**EXTRACTED RECORDS**
*****

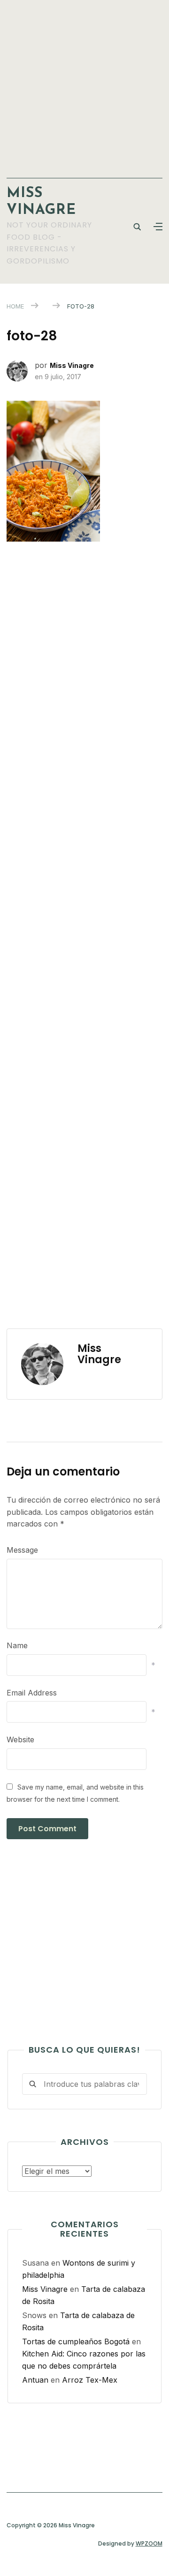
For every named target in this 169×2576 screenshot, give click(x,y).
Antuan (35, 2380)
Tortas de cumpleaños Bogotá (76, 2341)
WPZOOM (149, 2543)
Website (20, 1739)
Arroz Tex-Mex (89, 2380)
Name (17, 1645)
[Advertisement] (84, 84)
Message (22, 1550)
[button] (158, 226)
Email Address (32, 1692)
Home (15, 306)
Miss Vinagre (72, 365)
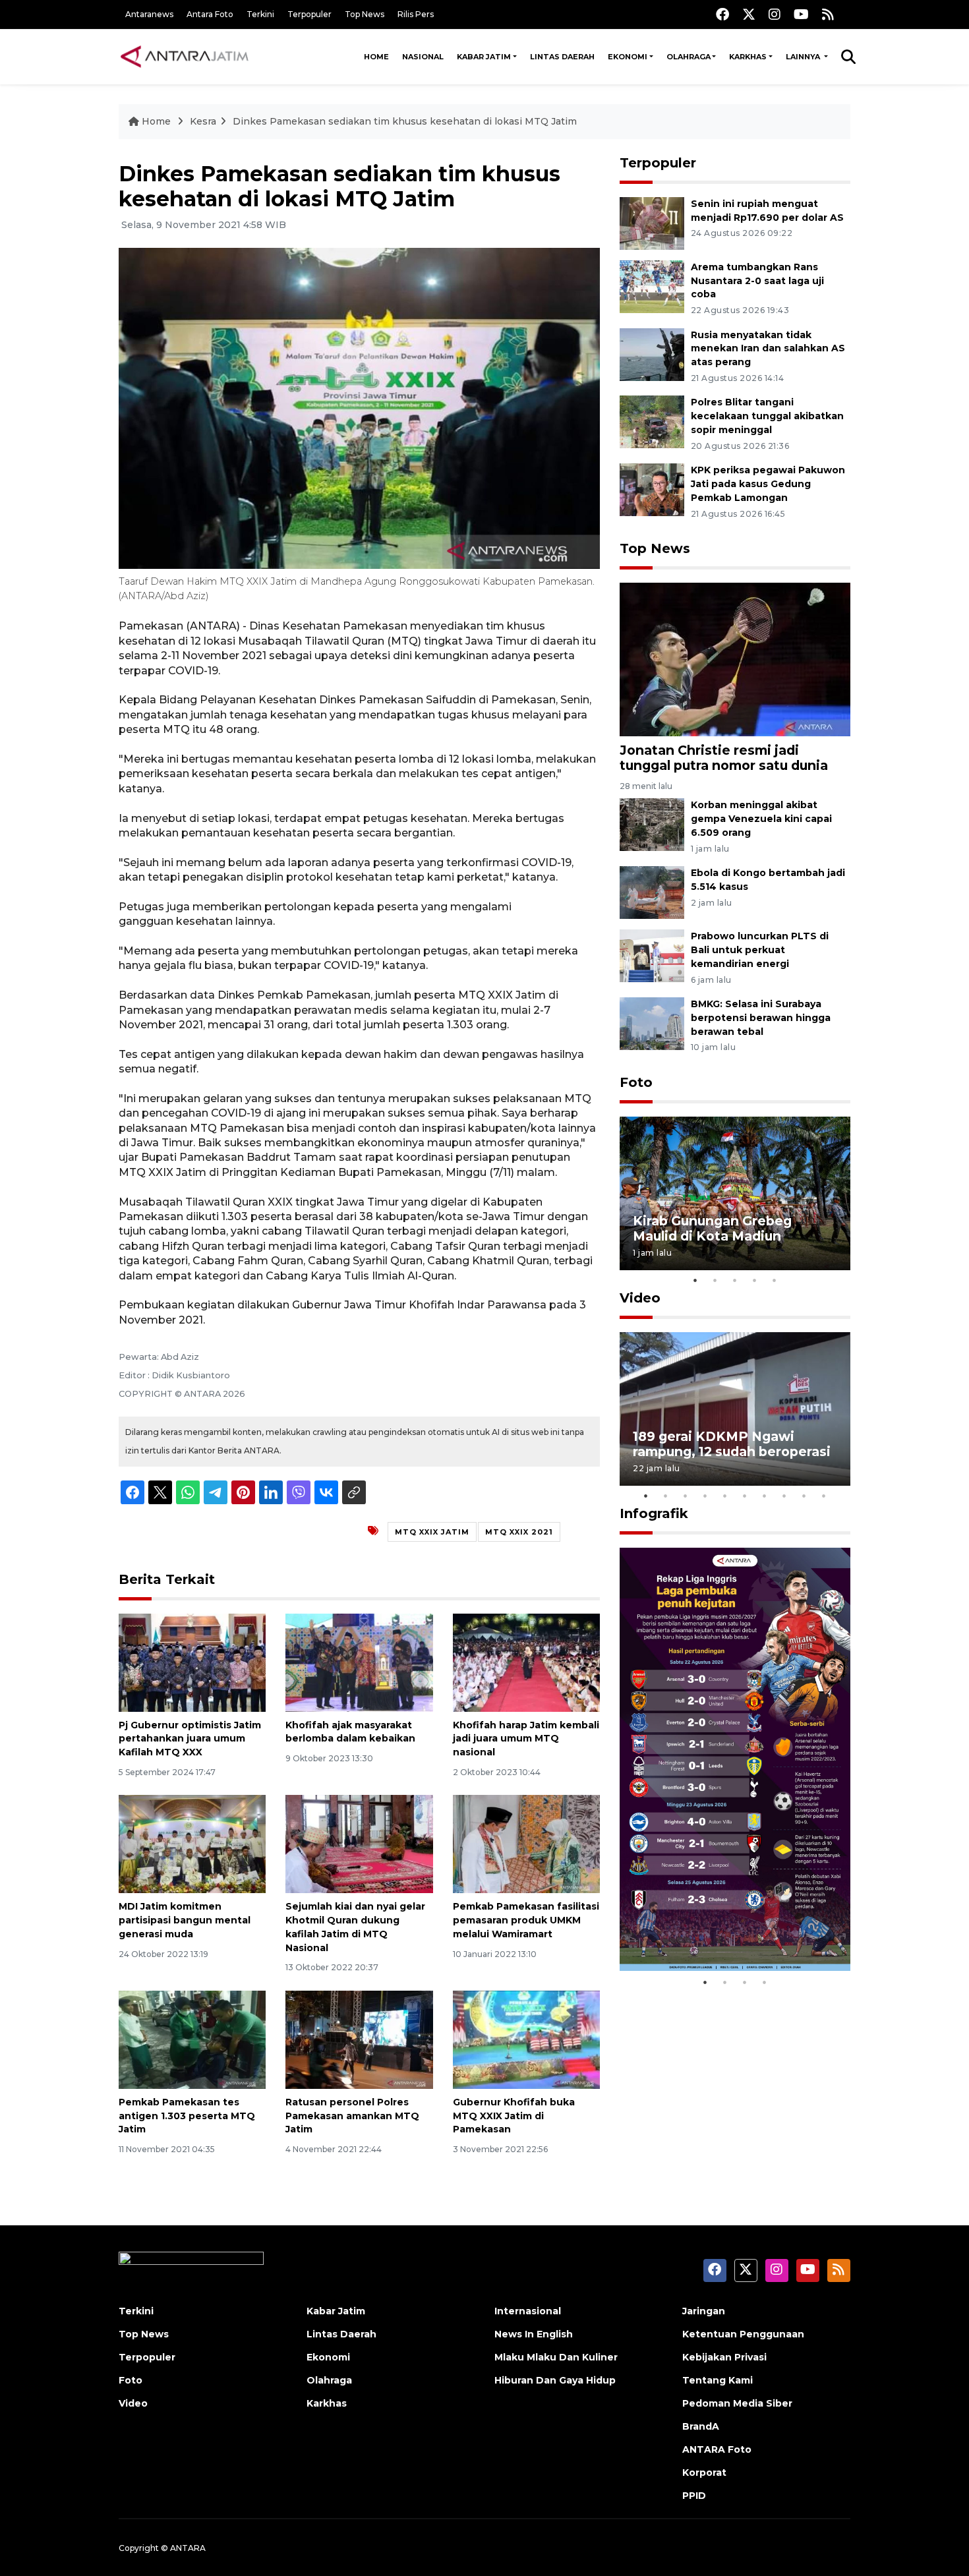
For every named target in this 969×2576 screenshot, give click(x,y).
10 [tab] (824, 1495)
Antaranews (149, 14)
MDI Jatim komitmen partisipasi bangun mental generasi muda (184, 1920)
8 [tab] (784, 1495)
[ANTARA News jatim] (184, 56)
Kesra (203, 121)
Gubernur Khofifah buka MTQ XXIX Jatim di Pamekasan (514, 2116)
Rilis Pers (415, 14)
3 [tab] (735, 1280)
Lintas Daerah (562, 56)
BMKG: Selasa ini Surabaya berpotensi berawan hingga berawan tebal (761, 1018)
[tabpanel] (735, 1193)
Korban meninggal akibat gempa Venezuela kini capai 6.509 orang (761, 818)
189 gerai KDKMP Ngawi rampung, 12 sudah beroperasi (732, 1443)
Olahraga (688, 56)
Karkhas (748, 56)
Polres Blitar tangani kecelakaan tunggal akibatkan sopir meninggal (767, 416)
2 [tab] (715, 1280)
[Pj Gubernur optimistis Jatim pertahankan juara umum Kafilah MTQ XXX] (192, 1661)
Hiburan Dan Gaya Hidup (555, 2380)
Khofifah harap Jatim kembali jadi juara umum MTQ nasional (526, 1739)
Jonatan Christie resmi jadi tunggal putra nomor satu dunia (724, 757)
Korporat (704, 2472)
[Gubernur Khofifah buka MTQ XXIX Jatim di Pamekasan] (526, 2039)
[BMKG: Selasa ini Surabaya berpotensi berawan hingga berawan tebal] (652, 1022)
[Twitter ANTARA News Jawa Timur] (748, 14)
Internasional (527, 2311)
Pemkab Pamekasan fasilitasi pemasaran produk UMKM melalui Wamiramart (526, 1920)
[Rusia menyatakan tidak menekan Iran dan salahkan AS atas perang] (652, 353)
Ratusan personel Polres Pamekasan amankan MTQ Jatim (352, 2116)
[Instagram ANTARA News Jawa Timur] (774, 14)
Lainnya (804, 56)
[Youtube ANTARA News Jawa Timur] (801, 14)
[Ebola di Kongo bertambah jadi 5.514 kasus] (652, 891)
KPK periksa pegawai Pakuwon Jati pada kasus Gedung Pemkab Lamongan (768, 484)
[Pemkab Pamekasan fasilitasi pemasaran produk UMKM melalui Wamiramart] (526, 1843)
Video (640, 1298)
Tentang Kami (717, 2380)
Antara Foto (210, 14)
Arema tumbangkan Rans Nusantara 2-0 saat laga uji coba (757, 281)
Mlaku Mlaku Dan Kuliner (556, 2357)
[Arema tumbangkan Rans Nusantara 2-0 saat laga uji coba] (652, 285)
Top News (364, 14)
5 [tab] (774, 1280)
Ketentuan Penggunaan (743, 2334)
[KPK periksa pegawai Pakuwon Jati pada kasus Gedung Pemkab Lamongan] (652, 489)
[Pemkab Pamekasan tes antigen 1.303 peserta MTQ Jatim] (192, 2039)
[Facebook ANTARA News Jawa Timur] (722, 14)
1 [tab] (695, 1280)
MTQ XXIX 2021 (519, 1532)
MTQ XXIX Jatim (432, 1532)
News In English (533, 2334)
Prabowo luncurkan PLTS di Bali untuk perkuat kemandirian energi (760, 950)
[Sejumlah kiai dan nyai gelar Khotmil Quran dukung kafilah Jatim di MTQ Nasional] (358, 1843)
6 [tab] (744, 1495)
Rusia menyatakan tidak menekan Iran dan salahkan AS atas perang (768, 348)
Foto (636, 1082)
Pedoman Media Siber (737, 2403)
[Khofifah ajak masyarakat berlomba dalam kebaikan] (358, 1661)
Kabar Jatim (484, 56)
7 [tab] (764, 1495)
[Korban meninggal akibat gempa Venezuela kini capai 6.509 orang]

*****

**AIM OF THE TASK**
State how many lines in the listing contain the word "juara", and write nothing besides that number.

**FINISHED TASK**
2